What's interesting about the last few years is that despite the lack of an attentive mayor, Pittsburgh's nongovernment institutions managed to do enough of the right things to attract a sufficient mix of talent and investment to inspire envy in ostensibly cooler cities.
This is something that Mr. Russell zeroed in on in his piece comparing Portland to Pittsburgh: "As the economy recovers, I argue that Pittsburgh is the place to be," wrote Mr. Russell, a geographer who has been writing about Pittsburgh for years at his blog "Burgh Diaspora" and elsewhere. "Portland is the darling of the pre-recession economy. Talent production Pittsburgh is where we are headed."
Bill Peduto's victory in the Democratic mayoral primary feels like a necessary piece in our civic evolution. Even so, the 48-year-old Mr. Peduto isn't just a "youngish" technocrat whose sole concern will be to reboot Pittsburgh according to the path laid out in Mr. Florida's decade-old book. He's got his own ideas based on nearly two decades of public service and community networking.
It is a relief to finally have a mayoral candidate who we can safely assume has not only read Mr. Florida's book but is conversant enough with the ideas contained in it to separate the wheat from the chaff. It's also a relief to have a candidate who considers the black community a valuable part of this city's mosaic. Bill Peduto won't have to be briefed by aides on what the August Wilson Center is all about.
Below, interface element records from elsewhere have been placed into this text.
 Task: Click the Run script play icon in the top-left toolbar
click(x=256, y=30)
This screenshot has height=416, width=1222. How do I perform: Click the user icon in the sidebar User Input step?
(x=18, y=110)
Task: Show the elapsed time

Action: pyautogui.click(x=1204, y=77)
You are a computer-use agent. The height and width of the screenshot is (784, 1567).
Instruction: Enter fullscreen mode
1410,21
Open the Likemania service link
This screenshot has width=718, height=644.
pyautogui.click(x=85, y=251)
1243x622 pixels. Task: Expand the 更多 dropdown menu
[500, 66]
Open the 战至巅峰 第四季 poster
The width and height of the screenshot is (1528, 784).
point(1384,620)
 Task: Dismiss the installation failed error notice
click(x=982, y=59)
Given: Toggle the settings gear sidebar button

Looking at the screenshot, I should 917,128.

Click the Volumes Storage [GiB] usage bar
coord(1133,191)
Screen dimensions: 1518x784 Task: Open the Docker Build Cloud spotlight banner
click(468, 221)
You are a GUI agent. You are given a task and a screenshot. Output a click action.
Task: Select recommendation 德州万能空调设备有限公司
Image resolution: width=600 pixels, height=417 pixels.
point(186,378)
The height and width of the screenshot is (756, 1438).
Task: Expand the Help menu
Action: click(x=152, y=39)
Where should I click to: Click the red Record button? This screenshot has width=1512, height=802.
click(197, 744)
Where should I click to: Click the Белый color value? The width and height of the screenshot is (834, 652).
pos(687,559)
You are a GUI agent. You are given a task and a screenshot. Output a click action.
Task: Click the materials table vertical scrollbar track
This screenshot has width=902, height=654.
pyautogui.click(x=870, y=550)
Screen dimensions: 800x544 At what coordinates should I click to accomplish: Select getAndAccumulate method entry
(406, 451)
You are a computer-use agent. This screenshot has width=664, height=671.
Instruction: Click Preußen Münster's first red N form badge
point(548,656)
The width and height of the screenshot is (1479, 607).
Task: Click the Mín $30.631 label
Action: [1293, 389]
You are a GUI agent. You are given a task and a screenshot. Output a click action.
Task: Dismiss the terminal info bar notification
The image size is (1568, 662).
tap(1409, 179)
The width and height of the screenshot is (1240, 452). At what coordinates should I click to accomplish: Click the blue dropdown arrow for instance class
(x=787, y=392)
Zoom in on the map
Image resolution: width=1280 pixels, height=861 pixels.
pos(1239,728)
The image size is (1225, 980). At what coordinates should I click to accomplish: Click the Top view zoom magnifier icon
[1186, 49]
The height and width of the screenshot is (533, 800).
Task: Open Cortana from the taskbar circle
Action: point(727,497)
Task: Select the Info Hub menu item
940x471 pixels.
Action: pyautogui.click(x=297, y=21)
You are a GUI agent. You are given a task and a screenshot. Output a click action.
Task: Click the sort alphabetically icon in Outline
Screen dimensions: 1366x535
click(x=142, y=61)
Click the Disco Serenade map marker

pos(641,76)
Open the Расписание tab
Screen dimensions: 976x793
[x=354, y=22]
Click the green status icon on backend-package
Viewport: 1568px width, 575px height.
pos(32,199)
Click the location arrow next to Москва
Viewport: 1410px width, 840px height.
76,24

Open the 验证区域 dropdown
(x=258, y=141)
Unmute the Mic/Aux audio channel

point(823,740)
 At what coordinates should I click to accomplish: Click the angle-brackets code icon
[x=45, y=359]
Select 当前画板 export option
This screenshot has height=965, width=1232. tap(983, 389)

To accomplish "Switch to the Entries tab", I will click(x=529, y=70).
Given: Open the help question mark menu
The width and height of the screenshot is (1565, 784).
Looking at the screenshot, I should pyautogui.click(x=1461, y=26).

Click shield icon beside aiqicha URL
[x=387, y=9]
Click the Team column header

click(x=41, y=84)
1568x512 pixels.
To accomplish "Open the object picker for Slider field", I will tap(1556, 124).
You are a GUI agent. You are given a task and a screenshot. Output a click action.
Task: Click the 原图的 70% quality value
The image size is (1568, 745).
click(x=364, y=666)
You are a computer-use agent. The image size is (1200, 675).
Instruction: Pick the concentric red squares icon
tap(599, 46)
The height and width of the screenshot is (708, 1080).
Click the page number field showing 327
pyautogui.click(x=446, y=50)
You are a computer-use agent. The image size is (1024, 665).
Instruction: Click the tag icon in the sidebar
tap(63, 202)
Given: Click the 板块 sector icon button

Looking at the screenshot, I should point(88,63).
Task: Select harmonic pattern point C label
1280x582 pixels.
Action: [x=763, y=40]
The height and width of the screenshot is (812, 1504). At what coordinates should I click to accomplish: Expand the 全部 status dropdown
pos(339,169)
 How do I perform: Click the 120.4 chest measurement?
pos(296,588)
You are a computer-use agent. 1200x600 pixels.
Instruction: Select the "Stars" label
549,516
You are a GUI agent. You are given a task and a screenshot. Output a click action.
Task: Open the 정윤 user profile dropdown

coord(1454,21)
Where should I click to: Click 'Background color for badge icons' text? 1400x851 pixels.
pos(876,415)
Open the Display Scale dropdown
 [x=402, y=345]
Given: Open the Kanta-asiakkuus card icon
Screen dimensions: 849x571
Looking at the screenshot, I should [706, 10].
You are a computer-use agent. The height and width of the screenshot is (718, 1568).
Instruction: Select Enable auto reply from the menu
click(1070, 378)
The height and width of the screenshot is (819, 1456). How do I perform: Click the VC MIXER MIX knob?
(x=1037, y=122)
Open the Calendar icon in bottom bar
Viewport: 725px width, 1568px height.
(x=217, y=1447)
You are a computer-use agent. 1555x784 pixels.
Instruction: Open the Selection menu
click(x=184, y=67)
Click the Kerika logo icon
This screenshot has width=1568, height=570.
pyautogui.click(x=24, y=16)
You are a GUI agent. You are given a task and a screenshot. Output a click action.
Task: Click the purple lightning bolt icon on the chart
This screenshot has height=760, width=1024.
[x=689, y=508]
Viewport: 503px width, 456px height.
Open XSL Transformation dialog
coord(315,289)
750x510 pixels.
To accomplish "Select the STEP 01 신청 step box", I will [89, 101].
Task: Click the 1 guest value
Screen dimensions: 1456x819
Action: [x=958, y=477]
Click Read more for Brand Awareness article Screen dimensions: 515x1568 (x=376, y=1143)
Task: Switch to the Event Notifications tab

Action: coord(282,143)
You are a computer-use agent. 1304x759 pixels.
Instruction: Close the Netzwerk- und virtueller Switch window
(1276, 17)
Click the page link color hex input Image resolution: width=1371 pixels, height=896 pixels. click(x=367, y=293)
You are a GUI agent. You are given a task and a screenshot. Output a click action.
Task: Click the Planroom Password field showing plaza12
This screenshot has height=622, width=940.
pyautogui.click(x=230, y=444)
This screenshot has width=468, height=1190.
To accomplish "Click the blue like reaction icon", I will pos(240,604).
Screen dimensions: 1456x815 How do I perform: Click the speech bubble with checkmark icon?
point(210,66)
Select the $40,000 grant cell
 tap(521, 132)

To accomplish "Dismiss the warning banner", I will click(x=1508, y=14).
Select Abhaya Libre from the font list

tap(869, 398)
Jim Russell doesn't expect a West Coast or national audience to care about any of this, obviously. His analysis is more reductionistic:
"Knowledge workers hail from somewhere, likely a Rust Belt birthplace," he wrote. "Why compete with Austin, San Francisco and Los Angeles for software engineers when you can set up shop cheaply in Pittsburgh? Carnegie Mellon University graduates are in high demand. The mountain is moving to Muhammad. Portland doesn't have a CMU."
Soon Pittsburgh will have a Peduto for mayor and a lot of Portland's swagger and bragging rights. If this isn't enough of a tipping point for progressive politics in this town, then will it ever be possible here under any circumstance?